Un paseo en el hogar de la coca

De visita a un museo especial



Escribe: :: JULIO CÉSAR QUIJHUA | Cultural - 16 May 2009

Estoy en el jirón Deza 301, a la vuelta del Teatro Municipal de Puno. Tengo que pasar por unas escaleras que conducen a un segundo piso. Suena un “ding dong” cuando cruzo la puerta. Hasta ahí, nada impresionante, salvo la agradable sonrisa de la guía de turno. “Magaly, me llamo Magaly”, me dice. La sigo, contento de empezar un recorrido fascinante por el pasado y las costumbres de nuestros antecesores.


El sitio es acogedor, con una leve sombra que vuelve más misteriosa aún a todas las cosas allí internadas. Son dos habitaciones: la primera con los bailes y las costumbres festivas de nuestros antepasados, y la segunda con todo lo que el tiempo, a través de la sagrada coca, nos ha dejado como legado e irrenunciable identidad.

En la primera, con paso relajado, Magaly me muestra un video de todo lo que somos: veo nuestras danzas, nuestros sentimientos: la waca waca, la morenada, la llamerada, entre otras. Entonces es cuando comprendo mejor a los siete personajes con los trajes típicos que me observan y que, pareciera, me quieren volver a las entrañas del pueblo andino.

Y es que son personas con colores azules, rojos y verdes, con expresiones largas y acostumbradas, que soportan un peso tradicional que, pienso, mucha gente desearía llevar alguna vez. Empero, la verdad es inevitable: nadie podría hacerse maniquí aunque quisiera. Ni modo pues, “nos queda aplaudir”, me consuelo.

Enseguida continúo al salón contiguo, uno donde la coca, en todo su esplendor, me avisa del pasado y de los recuerdos que no se pueden olvidar. Ahí la religión, la medicina, el folklore, y más, con matices de la sagrada hoja, me desmienten de todos los prejuicios que tan avezadamente se lanzan en contra de ella.

Y es que la coca ha tenido, a través de la historia, muchos usos además del de droga. Incluso, en la actualidad, la famosa bebida Coca Cola la utiliza como insumo. Por consecuencia, mi impresión es predecible.

No obstante, son los pequeños muñecos andinos los que con más intensidad me llenan de sentimientos altiplánicos. Son dos varones con sus ponchos y chullos, uno más viejo que el otro, pero los dos con aires recios y perseverantes; y una mujer avejentada, que está junto a ellos, con una cara llena de experiencia y sabiduría.
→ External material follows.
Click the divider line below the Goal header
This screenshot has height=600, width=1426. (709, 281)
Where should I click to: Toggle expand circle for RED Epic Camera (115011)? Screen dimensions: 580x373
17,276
El artesano que las hizo se lució con estas miniaturas, sin duda.

Más allá, exhibiéndose como un tesoro, está un pequeño bote con una carga exclusiva de hoja de coca. Es un navío que identifica. Y más al costado, entre penumbras, dibuja su imagen una pequeña momia. Los brazos cruzados en sus rodillas y los ojos abiertos, fenecidos, me dan la certeza de la calidad del museo. De uno que, injustamente, es poco visitado.

“Es obligado volver”, me digo, y salgo tras de Magaly, quien me acompañó desde el ingreso hasta la salida. Una vez en la puerta, no siento el “ding dong” de la llegada. “Vaya, qué curioso”, pienso.